Why Heart Rate Rises While Pace Drops: The Hidden Effects of Dehydration
Familiar situation: you're running your usual route, same pace, but heart rate is 15 beats higher. Legs feel heavy, breathing harder. Overtrained? Getting sick? Or is it simpler β and scarier?

There's an effect that's rarely discussed in running groups, but every sports physiologist knows about it. It's called cardiac drift. And it explains about half the cases when "something's off" during a workout.
What Happens Inside
When you run and sweat, water leaves your body. And not just any water β mainly from blood plasma, the liquid part where red blood cells float.
Blood becomes thicker. Like ketchup left with the cap off.
What does the heart do when it needs to pump thick blood at the same rate? That's right β it works harder. One beat pumps less blood (stroke volume drops), so more beats are needed.
Here are the specific numbers:
| Water Lost | Heart Rate Increase |
|---|---|
| 1% body mass | +3-5 bpm |
| 2% body mass | +8-10 bpm |
| 3% body mass | +15-18 bpm |
| 4%+ body mass | +20+ bpm |
For a 70 kg runner, losing 1% means 700 grams of sweat. In an hour of intense running in warm weather, you easily lose 1-1.5 liters. Draw your conclusions.
Why This Matters for Training
Let's say you have a tempo workout by heart rate: hold 160 beats per minute. You head out, first 20 minutes everything's great β pace 5:00/km, heart rate 158-162. Perfect.
But you're not drinking (or drinking little). After 40 minutes at the same pace, heart rate is now 168. After an hour β 175.
What does the obedient runner do?
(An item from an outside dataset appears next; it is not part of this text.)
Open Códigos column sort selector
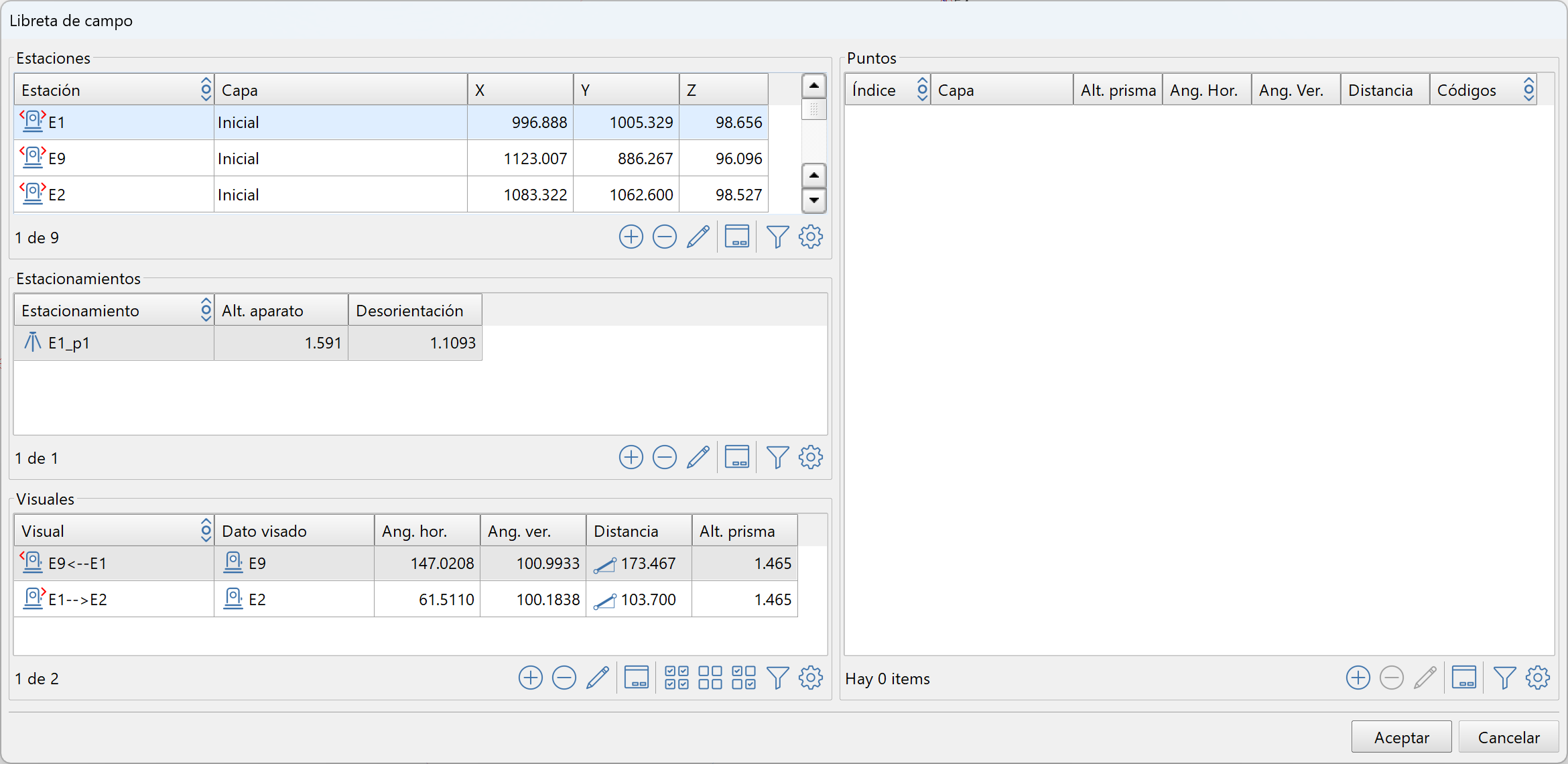Screen dimensions: 1568x764 [1528, 89]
Slows down to bring heart rate back into the zone. Tempo becomes an easy jog. Training stimulus β out the window.
What does the stubborn runner do? Keeps holding pace. Heart rate 180+. They think they're "pushing through fatigue." Actually β they're driving their heart into the red zone at a load that doesn't require it.
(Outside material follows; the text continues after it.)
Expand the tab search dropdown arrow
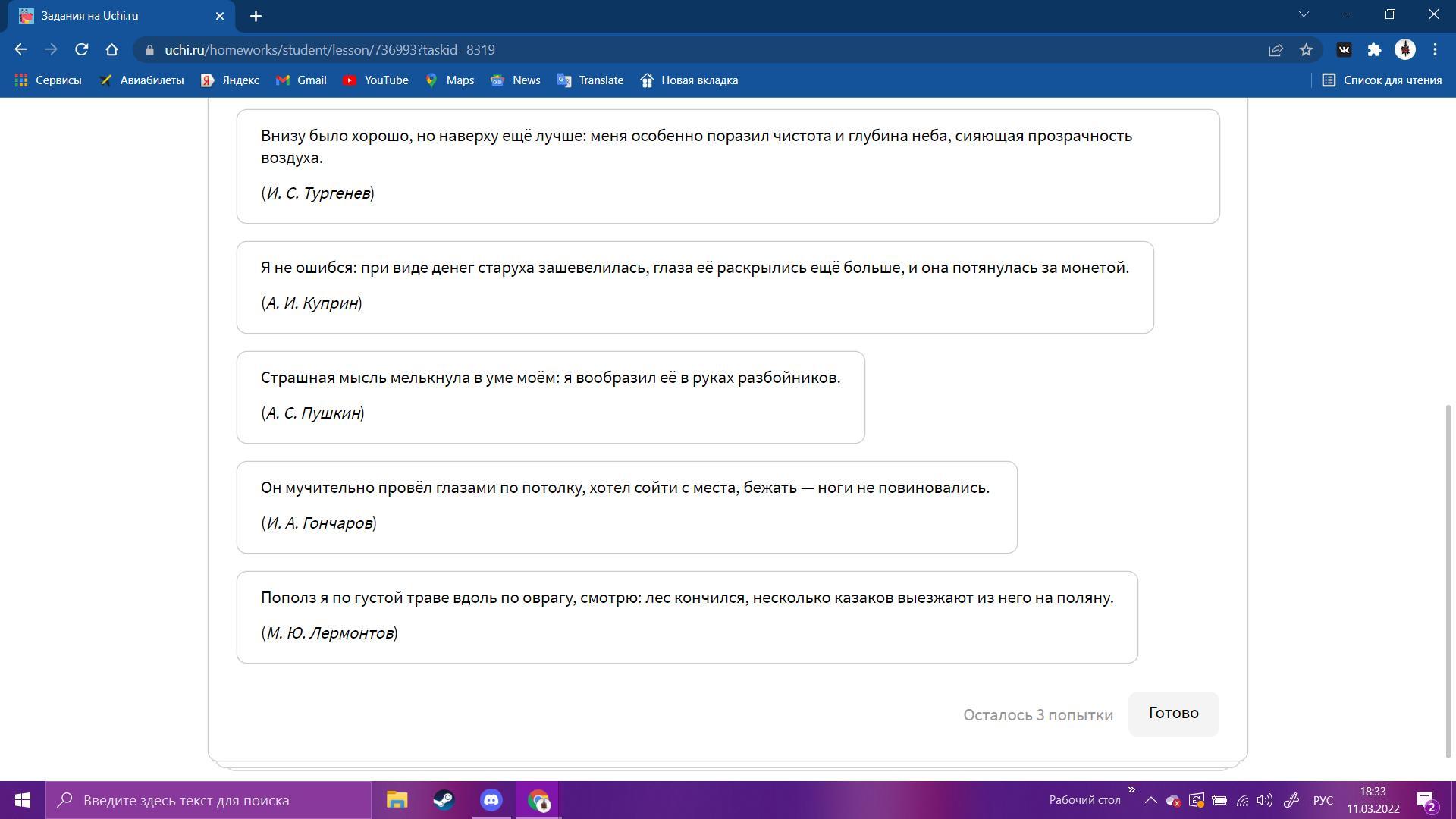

Both options are suboptimal.
How This Affects Your Data
Here's where it gets interesting. All your smart watches, apps, and calorie calculators work based on heart rate. And when heart rate "lies" due to dehydration, the calculations lie too.
The real picture:
| Mass Loss | Calculation Error |
|---|---|
| >2.5% | ~10% |
| >4% | ~15% |
| >5.5% | ~20% |
| >7% | ~28% |
Lost 4% weight on a long workout? Your watch shows you burned 1000 kcal. Actually β about 850. Small difference? Over 20 workouts, that's 3000 kcal of error. Enough to break any nutrition plan.
How to Tell If It's Dehydration
Cardiac drift from dehydration is easy to confuse with:
- Fatigue / lack of sleep
- Oncoming cold
- Overtraining
- Heat (though heat and dehydration often go together)
Distinctive signs of dehydration:
- Thirst β yes, this is the main signal, don't ignore it
- Pace drops at fixed heart rate β or heart rate rises at fixed pace
- The feeling of "not moving" appears gradually, not from the first minutes
- After drinking, it gets easier within 10-15 minutes
If you feel bad from the first steps β it's probably not water. If degradation happens gradually after 30-40 minutes β very likely dehydration.
What to Do About It
Option 1: Adjust Heart Rate Zones
If you know your dehydration level (weighed before and after workouts), you can manually adjust target heart rate. Lost 3%? Your "160 target" is actually 175 on the watch. Hold 175 and don't panic.
Complicated? Yes. That's why there's option 2.
Option 2: Drink Enough
Revolutionary idea, right? But it works.
Practical numbers:
- 400-800 ml/hour β universal range
- In heat and high intensity β closer to 800
- In cool weather and easy workouts β closer to 400
No need to drink strictly by timer. Drink when you want to. But have water available so there's something to drink.
Option 3: Use the Calculator
The water loss calculator accounts for your intensity, temperature, humidity, and weight. It shows:
- Approximately how much you'll lose during the workout
- How much heart rate might "drift"
- What adjustment to make to calculations
It's not a replacement for common sense, but a good planning tool.
Practical Checklist
Before a long or intense workout:
- Check urine color β should be light yellow
- Drink 300-500 ml 1-2 hours before start
- Bring water or plan where to drink
During the workout:
- Don't ignore thirst
- If heart rate "drifted" after 30-40 minutes β try drinking
- Don't panic about high heart rate if you know you drank little
After the workout:
- Weigh yourself and compare with pre-workout weight
- Loss more than 3%? Drink more next time
- Record the data β over time you'll understand your pattern
The Main Point
Cardiac drift is not a disease or a problem. It's a normal physiological response. The problem is when you don't know about it and make wrong decisions.
Now you know. Drink water, pay attention to how you feel, don't trust heart rate blindly. And everything will be fine.